Cohere Study Highlights Global AI Cultural Awareness Gaps
- •Survey of 81 global users reveals 89.5% of non-English speakers switch to English for AI accuracy.
- •63% of AI users report violations of cultural norms, including Western-centric historical bias and improper formality.
- •67% of participants fear AI will marginalize their heritage, prompting calls for core cultural design requirements.
Cohere researchers conducted a survey of 81 participants across 22 countries to assess the impact of cultural gaps in large language models (LLMs). The study, published on June 23, 2026, found that 83% of participants whose primary language is not English regularly switch to English when using AI, primarily due to higher response quality and accuracy in that language. Data indicates that 89.5% of non-native English speakers feel compelled to switch languages to achieve functional results.
Participants reported significant limitations in AI capabilities regarding cultural awareness. Over one-third of respondents (38%) rated AI’s understanding of their culture below 5 out of 10. The survey highlighted that 63% of users have experienced violations of their cultural norms, such as models defaulting to Western-centric historical narratives, incorrect formality levels, or inappropriate gendered language. These issues are particularly prevalent when users prompt models in languages like Hindi, Punjabi, or regional dialects of French, where systems often fail to capture local context or social nuances.
The consequences of these gaps extend to productivity and marginalization. 67% of participants expressed concern that AI will further marginalize their cultures by reducing them to stereotypes or dominant Western perspectives. This creates a self-reinforcing cycle where users who receive inadequate responses reduce their engagement, limiting the diversity of data available for future model improvement. Users identified creative writing, translation, legal guidance, and local information look-ups as areas requiring the most urgent improvements in cultural sensitivity.

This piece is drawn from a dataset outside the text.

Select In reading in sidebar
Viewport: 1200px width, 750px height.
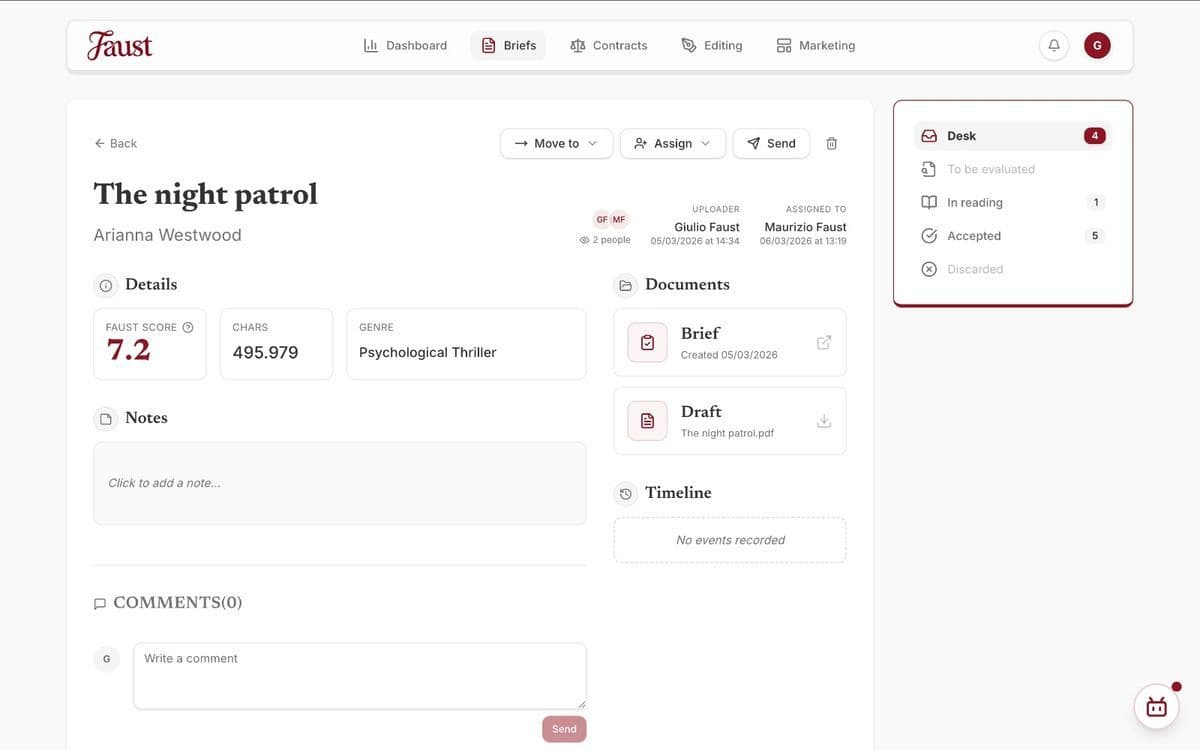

The authors argue that cultural awareness must be a core design requirement in AI systems, moving beyond basic multilingual capabilities. Suggested improvements include region-specific localization that avoids defaulting to dominant cultures, natural handling of code-switched languages (mixing two or more languages in conversation), and the use of diverse sources for historical and social contexts. The researchers emphasize that failing to bridge this gap may lead to a disproportionate distribution of AI-driven productivity gains, benefiting primarily English-speaking, Western-context users while leaving others behind.